The governor, Professor Ben Ayade performed the ceremony amid pomp and pageantry at the Millennium Park, the usual take-off point of the annual 12 kilometre long street party.

 

 

Governor Ayade, who had earlier unveiled the 2022 Carnival Calabar theme “Agro-Industrialization”, promised to make the event, which is the last for his administration, truly ‘the largest street party Africa has ever witnessed’.

 

 

He said, “today marks the beginning of my concluding carnival. So, as we set forth to start the first dry run, I commit today to the almighty God.

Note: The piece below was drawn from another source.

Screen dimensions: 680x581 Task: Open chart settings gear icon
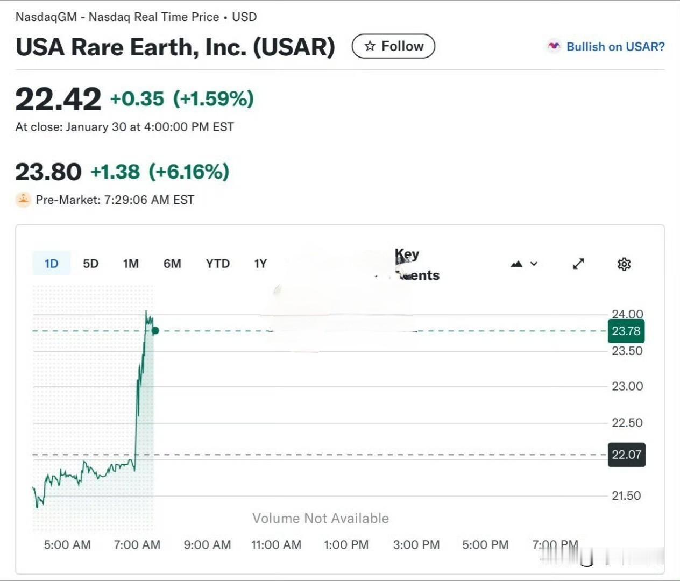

Today we have great reasons to celebrate because Cross River is gathered yet again to bring the kaleidoscope, the verve, the panache that characterizes creativity on the 12 kilometre route”.

 

Self-sustenance 

According to Ayade, the 2022 edition of the carnival, which was holding again after the COVID-19 pandemic halted the state’s premium tourism event for 2 years, would send a message to the world that Nigeria and Africans in general have the capacity to be self-sustaining amid global food scarcity.

 

He decried the dependence of many African countries on the west for food despite the available and vast arable land God has given the continent, saying “agro-industrialization is indeed the way to go. For any nation that is committed and serious, that is the way to go. The greatest insecurity is hunger. There is no insecurity more threatening to man than the insecurity of hunger.

 

“With the bloody inhumanity characterized by the war between Ukraine and Russia, leading to scarcity of grains, it means that by the onset of 2023, the nations will be in big trouble. This is even exacerbated by the massive floods that we have witnessed in recent times even in Nigeria.”

 

“Therefore I see a harbinger of scarcity, hunger and pain grinding people to their zenith in terms of criminality and animalism. In order to reverse that and set us forth on the path of the prosperity agenda, I have therefore decided to Christine this theme to fit into the philosophy of humanity and justify the full efforts of our government,” he stated.

 

Earlier, the Executive Secretary of the Cross River State Carnival Commission, Mr. Austin Cobham congratulated the governor for his decision to continue the carnival in spite of the two years break occasioned by the COVID-19 pandemic.

 

Cobham, who described the first 2022 dry run as the mother of previous rehearsals, said, “this year’s theme could not have come at any other time than now when the world is going through a period of war and growing insecurities after being ravaged by COVID-19.The only way that the world would survive has actually proven to be agro-industrialization.”

 

Background

Carnival Calabar was started in 2004 by the former governor, Mr. Donald Duke with five bands differentiated by distinct primary colours and names such as Bayside identified by blue, Seagull wears red, Freedom was allocated yellow, Masta Blasta uses Orange, while Passion 4 is separated by green.

 

Governor Liyel Imoke expanded the carnival by introducing children’s Carnival, Cultural Parade and the beauty pageant for eligible Nigerian girls and continued with the street party until 2015 when the incumbent governor, Professor Ayade came on board.

 

Governor Ayade introduced the Miss African pageant, International Carnival and introduced a non-competitive governor’s band, which has now metamorphosed to one of the two new bands namely CalasVegas led by former Minister of Culture and Tourism, Edem Duke and Diamond with the Commissioner for Tourism and Culture, Eric Anderson as leader.